__Prompt__
What is needed is every line of the data that includes the word "Follow". Please copy each one.

__Available data__
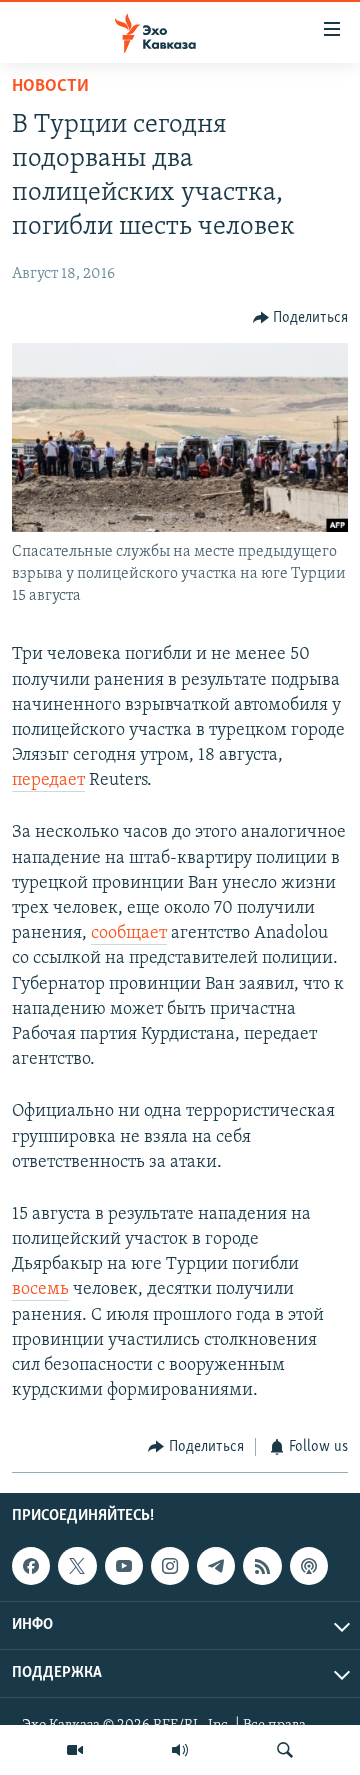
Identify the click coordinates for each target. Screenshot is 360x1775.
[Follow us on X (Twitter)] (77, 1566)
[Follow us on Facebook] (31, 1566)
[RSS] (262, 1566)
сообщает (129, 934)
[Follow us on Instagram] (170, 1566)
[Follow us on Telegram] (216, 1566)
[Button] (301, 318)
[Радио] (180, 1750)
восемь (40, 1290)
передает (48, 781)
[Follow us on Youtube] (124, 1566)
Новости (50, 87)
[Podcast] (309, 1566)
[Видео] (75, 1750)
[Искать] (285, 1750)
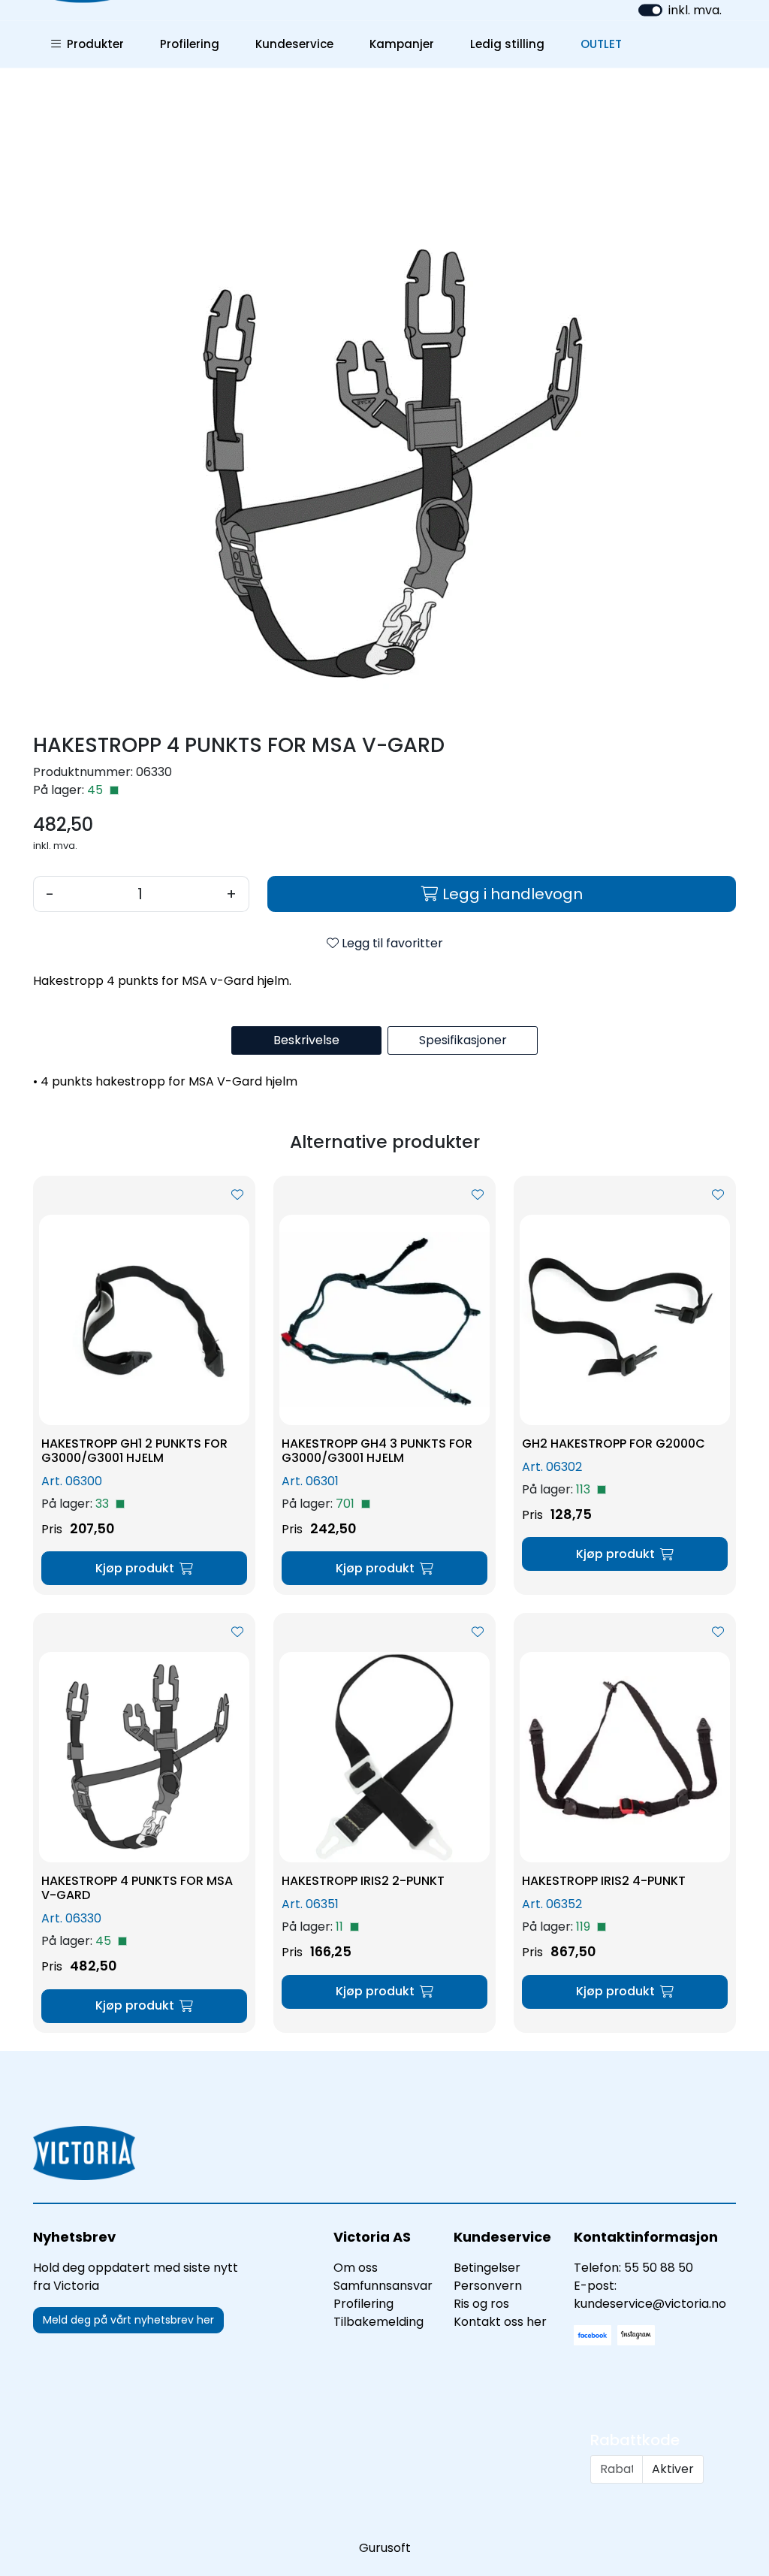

__Answer space__
[Follow us on X (Twitter)] (77, 1566)
[Follow us on Facebook] (31, 1566)
[Follow us on Instagram] (170, 1566)
[Follow us on Telegram] (216, 1566)
[Follow us on Youtube] (124, 1566)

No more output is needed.